====== MATERIAL APRESENTADO ======

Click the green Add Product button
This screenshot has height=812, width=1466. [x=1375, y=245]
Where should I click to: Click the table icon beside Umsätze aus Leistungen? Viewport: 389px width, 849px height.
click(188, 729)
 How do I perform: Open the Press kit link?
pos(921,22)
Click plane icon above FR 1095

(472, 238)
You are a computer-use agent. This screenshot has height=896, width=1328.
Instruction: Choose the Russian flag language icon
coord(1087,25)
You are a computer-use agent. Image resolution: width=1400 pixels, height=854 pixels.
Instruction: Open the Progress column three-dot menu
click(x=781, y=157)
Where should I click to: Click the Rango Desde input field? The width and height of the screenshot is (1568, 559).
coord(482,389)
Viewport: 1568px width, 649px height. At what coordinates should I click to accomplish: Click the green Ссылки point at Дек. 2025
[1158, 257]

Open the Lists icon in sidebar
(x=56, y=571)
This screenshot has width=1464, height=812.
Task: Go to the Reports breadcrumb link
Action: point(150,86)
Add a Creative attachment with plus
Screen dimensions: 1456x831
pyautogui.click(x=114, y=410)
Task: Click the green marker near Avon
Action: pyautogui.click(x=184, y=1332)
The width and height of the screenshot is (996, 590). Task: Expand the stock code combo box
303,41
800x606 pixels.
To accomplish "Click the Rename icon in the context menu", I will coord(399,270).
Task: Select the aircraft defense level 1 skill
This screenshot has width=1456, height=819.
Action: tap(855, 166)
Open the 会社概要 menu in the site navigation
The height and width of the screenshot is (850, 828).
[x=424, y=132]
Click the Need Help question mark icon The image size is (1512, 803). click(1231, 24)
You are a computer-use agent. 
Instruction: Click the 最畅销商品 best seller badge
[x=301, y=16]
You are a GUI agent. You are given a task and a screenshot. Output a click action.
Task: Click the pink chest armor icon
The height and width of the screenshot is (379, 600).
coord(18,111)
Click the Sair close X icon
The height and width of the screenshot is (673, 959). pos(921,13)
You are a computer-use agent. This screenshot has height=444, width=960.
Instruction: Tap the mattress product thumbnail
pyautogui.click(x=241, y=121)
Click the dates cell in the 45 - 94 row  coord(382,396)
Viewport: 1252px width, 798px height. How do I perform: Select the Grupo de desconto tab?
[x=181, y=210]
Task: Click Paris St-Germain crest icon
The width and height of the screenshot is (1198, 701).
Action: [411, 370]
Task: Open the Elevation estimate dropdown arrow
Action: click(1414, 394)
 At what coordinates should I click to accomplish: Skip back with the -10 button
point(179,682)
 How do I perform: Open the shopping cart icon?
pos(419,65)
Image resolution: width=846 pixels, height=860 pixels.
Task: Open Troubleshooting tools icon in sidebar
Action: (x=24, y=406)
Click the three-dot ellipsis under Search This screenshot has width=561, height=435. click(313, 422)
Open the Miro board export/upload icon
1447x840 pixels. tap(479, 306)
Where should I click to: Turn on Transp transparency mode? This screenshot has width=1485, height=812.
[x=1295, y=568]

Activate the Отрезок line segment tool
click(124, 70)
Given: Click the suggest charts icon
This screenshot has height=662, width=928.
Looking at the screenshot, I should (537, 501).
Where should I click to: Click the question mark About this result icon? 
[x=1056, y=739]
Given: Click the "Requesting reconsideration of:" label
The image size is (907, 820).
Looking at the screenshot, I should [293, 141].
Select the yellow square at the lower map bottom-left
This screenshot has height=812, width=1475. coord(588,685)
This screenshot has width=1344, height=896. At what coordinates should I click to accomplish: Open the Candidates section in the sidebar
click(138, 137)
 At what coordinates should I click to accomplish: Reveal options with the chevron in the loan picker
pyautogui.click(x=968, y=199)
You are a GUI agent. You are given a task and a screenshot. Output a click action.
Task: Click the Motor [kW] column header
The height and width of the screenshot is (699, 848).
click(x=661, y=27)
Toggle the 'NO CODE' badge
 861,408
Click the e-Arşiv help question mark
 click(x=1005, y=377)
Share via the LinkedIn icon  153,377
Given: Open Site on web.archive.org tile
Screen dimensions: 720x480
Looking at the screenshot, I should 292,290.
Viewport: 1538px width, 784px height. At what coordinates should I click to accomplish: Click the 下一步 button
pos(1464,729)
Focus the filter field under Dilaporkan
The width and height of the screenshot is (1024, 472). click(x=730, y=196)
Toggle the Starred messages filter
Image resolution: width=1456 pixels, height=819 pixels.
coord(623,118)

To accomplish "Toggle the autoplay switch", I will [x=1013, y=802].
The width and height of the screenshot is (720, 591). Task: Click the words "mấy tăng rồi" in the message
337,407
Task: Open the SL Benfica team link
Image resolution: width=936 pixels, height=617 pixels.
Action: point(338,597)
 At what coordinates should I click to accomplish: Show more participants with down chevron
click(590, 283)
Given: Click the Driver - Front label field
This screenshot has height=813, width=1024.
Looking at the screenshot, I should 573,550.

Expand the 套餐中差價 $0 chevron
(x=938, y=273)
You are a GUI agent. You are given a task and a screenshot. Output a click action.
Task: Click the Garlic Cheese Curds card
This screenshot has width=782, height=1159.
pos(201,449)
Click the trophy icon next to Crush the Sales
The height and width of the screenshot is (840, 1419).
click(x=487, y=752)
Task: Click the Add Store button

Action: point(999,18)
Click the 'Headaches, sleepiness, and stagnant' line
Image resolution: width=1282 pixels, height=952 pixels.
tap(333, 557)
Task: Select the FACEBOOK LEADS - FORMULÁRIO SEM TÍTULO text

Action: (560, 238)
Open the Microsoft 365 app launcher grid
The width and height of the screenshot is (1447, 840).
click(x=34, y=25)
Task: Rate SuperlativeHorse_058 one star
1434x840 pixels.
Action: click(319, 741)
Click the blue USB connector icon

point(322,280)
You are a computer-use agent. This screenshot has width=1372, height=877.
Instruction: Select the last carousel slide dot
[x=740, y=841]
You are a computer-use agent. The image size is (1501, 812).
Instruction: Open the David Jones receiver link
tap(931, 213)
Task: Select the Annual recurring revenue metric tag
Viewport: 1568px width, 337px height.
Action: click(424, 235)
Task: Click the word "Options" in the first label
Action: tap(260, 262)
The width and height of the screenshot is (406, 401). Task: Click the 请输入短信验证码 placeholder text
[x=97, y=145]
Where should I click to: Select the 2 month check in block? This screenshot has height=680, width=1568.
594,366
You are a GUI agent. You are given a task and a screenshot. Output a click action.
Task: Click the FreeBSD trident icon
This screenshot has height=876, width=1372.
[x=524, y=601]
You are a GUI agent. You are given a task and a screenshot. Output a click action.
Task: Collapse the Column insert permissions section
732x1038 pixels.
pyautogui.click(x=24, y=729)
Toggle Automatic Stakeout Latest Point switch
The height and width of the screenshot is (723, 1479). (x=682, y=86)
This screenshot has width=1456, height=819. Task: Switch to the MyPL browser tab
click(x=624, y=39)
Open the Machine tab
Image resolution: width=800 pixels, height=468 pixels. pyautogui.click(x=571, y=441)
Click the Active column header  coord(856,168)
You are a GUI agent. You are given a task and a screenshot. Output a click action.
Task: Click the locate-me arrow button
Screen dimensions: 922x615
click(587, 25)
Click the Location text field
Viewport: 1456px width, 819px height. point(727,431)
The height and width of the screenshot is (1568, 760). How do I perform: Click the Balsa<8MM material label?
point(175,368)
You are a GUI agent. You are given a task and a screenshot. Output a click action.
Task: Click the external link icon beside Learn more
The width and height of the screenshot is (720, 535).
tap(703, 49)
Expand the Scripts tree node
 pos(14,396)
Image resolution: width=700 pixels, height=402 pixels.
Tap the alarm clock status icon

======

EXERCÍCIO PROPOSTO
Apresente todo o material acima como uma lista numerada, deixando de fora as linhas em branco.

TAREFA CONCLUÍDA
1. Click the green Add Product button
2. This screenshot has height=812, width=1466. [x=1375, y=245]
3. Where should I click to: Click the table icon beside Umsätze aus Leistungen? Viewport: 389px width, 849px height.
4. click(188, 729)
5.  How do I perform: Open the Press kit link?
6. pos(921,22)
7. Click plane icon above FR 1095
8. (472, 238)
9. You are a computer-use agent. This screenshot has height=896, width=1328.
10. Instruction: Choose the Russian flag language icon
11. coord(1087,25)
12. You are a computer-use agent. Image resolution: width=1400 pixels, height=854 pixels.
13. Instruction: Open the Progress column three-dot menu
14. click(x=781, y=157)
15. Where should I click to: Click the Rango Desde input field? The width and height of the screenshot is (1568, 559).
16. coord(482,389)
17. Viewport: 1568px width, 649px height. At what coordinates should I click to accomplish: Click the green Ссылки point at Дек. 2025
18. [1158, 257]
19. Open the Lists icon in sidebar
20. (x=56, y=571)
21. This screenshot has width=1464, height=812.
22. Task: Go to the Reports breadcrumb link
23. Action: point(150,86)
24. Add a Creative attachment with plus
25. Screen dimensions: 1456x831
26. pyautogui.click(x=114, y=410)
27. Task: Click the green marker near Avon
28. Action: pyautogui.click(x=184, y=1332)
29. The width and height of the screenshot is (996, 590). Task: Expand the stock code combo box
30. 303,41
31. 800x606 pixels.
32. To accomplish "Click the Rename icon in the context menu", I will coord(399,270).
33. Task: Select the aircraft defense level 1 skill
34. This screenshot has width=1456, height=819.
35. Action: tap(855, 166)
36. Open the 会社概要 menu in the site navigation
37. The height and width of the screenshot is (850, 828).
38. [x=424, y=132]
39. Click the Need Help question mark icon The image size is (1512, 803). click(1231, 24)
40. You are a computer-use agent. 
41. Instruction: Click the 最畅销商品 best seller badge
42. [x=301, y=16]
43. You are a GUI agent. You are given a task and a screenshot. Output a click action.
44. Task: Click the pink chest armor icon
45. The height and width of the screenshot is (379, 600).
46. coord(18,111)
47. Click the Sair close X icon
48. The height and width of the screenshot is (673, 959). pos(921,13)
49. You are a computer-use agent. This screenshot has height=444, width=960.
50. Instruction: Tap the mattress product thumbnail
51. pyautogui.click(x=241, y=121)
52. Click the dates cell in the 45 - 94 row  coord(382,396)
53. Viewport: 1252px width, 798px height. How do I perform: Select the Grupo de desconto tab?
54. [x=181, y=210]
55. Task: Click Paris St-Germain crest icon
56. The width and height of the screenshot is (1198, 701).
57. Action: [411, 370]
58. Task: Open the Elevation estimate dropdown arrow
59. Action: click(1414, 394)
60.  At what coordinates should I click to accomplish: Skip back with the -10 button
61. point(179,682)
62.  How do I perform: Open the shopping cart icon?
63. pos(419,65)
64. Image resolution: width=846 pixels, height=860 pixels.
65. Task: Open Troubleshooting tools icon in sidebar
66. Action: (x=24, y=406)
67. Click the three-dot ellipsis under Search This screenshot has width=561, height=435. click(313, 422)
68. Open the Miro board export/upload icon
69. 1447x840 pixels. tap(479, 306)
70. Where should I click to: Turn on Transp transparency mode? This screenshot has width=1485, height=812.
71. [x=1295, y=568]
72. Activate the Отрезок line segment tool
73. click(124, 70)
74. Given: Click the suggest charts icon
75. This screenshot has height=662, width=928.
76. Looking at the screenshot, I should (537, 501).
77. Where should I click to: Click the question mark About this result icon? 
78. [x=1056, y=739]
79. Given: Click the "Requesting reconsideration of:" label
80. The image size is (907, 820).
81. Looking at the screenshot, I should [293, 141].
82. Select the yellow square at the lower map bottom-left
83. This screenshot has height=812, width=1475. coord(588,685)
84. This screenshot has width=1344, height=896. At what coordinates should I click to accomplish: Open the Candidates section in the sidebar
85. click(138, 137)
86.  At what coordinates should I click to accomplish: Reveal options with the chevron in the loan picker
87. pyautogui.click(x=968, y=199)
88. You are a GUI agent. You are given a task and a screenshot. Output a click action.
89. Task: Click the Motor [kW] column header
90. The height and width of the screenshot is (699, 848).
91. click(x=661, y=27)
92. Toggle the 'NO CODE' badge
93.  861,408
94. Click the e-Arşiv help question mark
95.  click(x=1005, y=377)
96. Share via the LinkedIn icon  153,377
97. Given: Open Site on web.archive.org tile
98. Screen dimensions: 720x480
99. Looking at the screenshot, I should 292,290.
100. Viewport: 1538px width, 784px height. At what coordinates should I click to accomplish: Click the 下一步 button
101. pos(1464,729)
102. Focus the filter field under Dilaporkan
103. The width and height of the screenshot is (1024, 472). click(x=730, y=196)
104. Toggle the Starred messages filter
105. Image resolution: width=1456 pixels, height=819 pixels.
106. coord(623,118)
107. To accomplish "Toggle the autoplay switch", I will [x=1013, y=802].
108. The width and height of the screenshot is (720, 591). Task: Click the words "mấy tăng rồi" in the message
109. 337,407
110. Task: Open the SL Benfica team link
111. Image resolution: width=936 pixels, height=617 pixels.
112. Action: point(338,597)
113.  At what coordinates should I click to accomplish: Show more participants with down chevron
114. click(590, 283)
115. Given: Click the Driver - Front label field
116. This screenshot has height=813, width=1024.
117. Looking at the screenshot, I should 573,550.
118. Expand the 套餐中差價 $0 chevron
119. (x=938, y=273)
120. You are a GUI agent. You are given a task and a screenshot. Output a click action.
121. Task: Click the Garlic Cheese Curds card
122. This screenshot has width=782, height=1159.
123. pos(201,449)
124. Click the trophy icon next to Crush the Sales
125. The height and width of the screenshot is (840, 1419).
126. click(x=487, y=752)
127. Task: Click the Add Store button
128. Action: point(999,18)
129. Click the 'Headaches, sleepiness, and stagnant' line
130. Image resolution: width=1282 pixels, height=952 pixels.
131. tap(333, 557)
132. Task: Select the FACEBOOK LEADS - FORMULÁRIO SEM TÍTULO text
133. Action: (560, 238)
134. Open the Microsoft 365 app launcher grid
135. The width and height of the screenshot is (1447, 840).
136. click(x=34, y=25)
137. Task: Rate SuperlativeHorse_058 one star
138. 1434x840 pixels.
139. Action: click(319, 741)
140. Click the blue USB connector icon
141. point(322,280)
142. You are a computer-use agent. This screenshot has width=1372, height=877.
143. Instruction: Select the last carousel slide dot
144. [x=740, y=841]
145. You are a computer-use agent. The image size is (1501, 812).
146. Instruction: Open the David Jones receiver link
147. tap(931, 213)
148. Task: Select the Annual recurring revenue metric tag
149. Viewport: 1568px width, 337px height.
150. Action: click(424, 235)
151. Task: Click the word "Options" in the first label
152. Action: tap(260, 262)
153. The width and height of the screenshot is (406, 401). Task: Click the 请输入短信验证码 placeholder text
154. [x=97, y=145]
155. Where should I click to: Select the 2 month check in block? This screenshot has height=680, width=1568.
156. 594,366
157. You are a GUI agent. You are given a task and a screenshot. Output a click action.
158. Task: Click the FreeBSD trident icon
159. This screenshot has height=876, width=1372.
160. [x=524, y=601]
161. You are a GUI agent. You are given a task and a screenshot. Output a click action.
162. Task: Collapse the Column insert permissions section
163. 732x1038 pixels.
164. pyautogui.click(x=24, y=729)
165. Toggle Automatic Stakeout Latest Point switch
166. The height and width of the screenshot is (723, 1479). (x=682, y=86)
167. This screenshot has width=1456, height=819. Task: Switch to the MyPL browser tab
168. click(x=624, y=39)
169. Open the Machine tab
170. Image resolution: width=800 pixels, height=468 pixels. pyautogui.click(x=571, y=441)
171. Click the Active column header  coord(856,168)
172. You are a GUI agent. You are given a task and a screenshot. Output a click action.
173. Task: Click the locate-me arrow button
174. Screen dimensions: 922x615
175. click(587, 25)
176. Click the Location text field
177. Viewport: 1456px width, 819px height. point(727,431)
178. The height and width of the screenshot is (1568, 760). How do I perform: Click the Balsa<8MM material label?
179. point(175,368)
180. You are a GUI agent. You are given a task and a screenshot. Output a click action.
181. Task: Click the external link icon beside Learn more
182. The width and height of the screenshot is (720, 535).
183. tap(703, 49)
184. Expand the Scripts tree node
185.  pos(14,396)
186. Image resolution: width=700 pixels, height=402 pixels.
187. Tap the alarm clock status icon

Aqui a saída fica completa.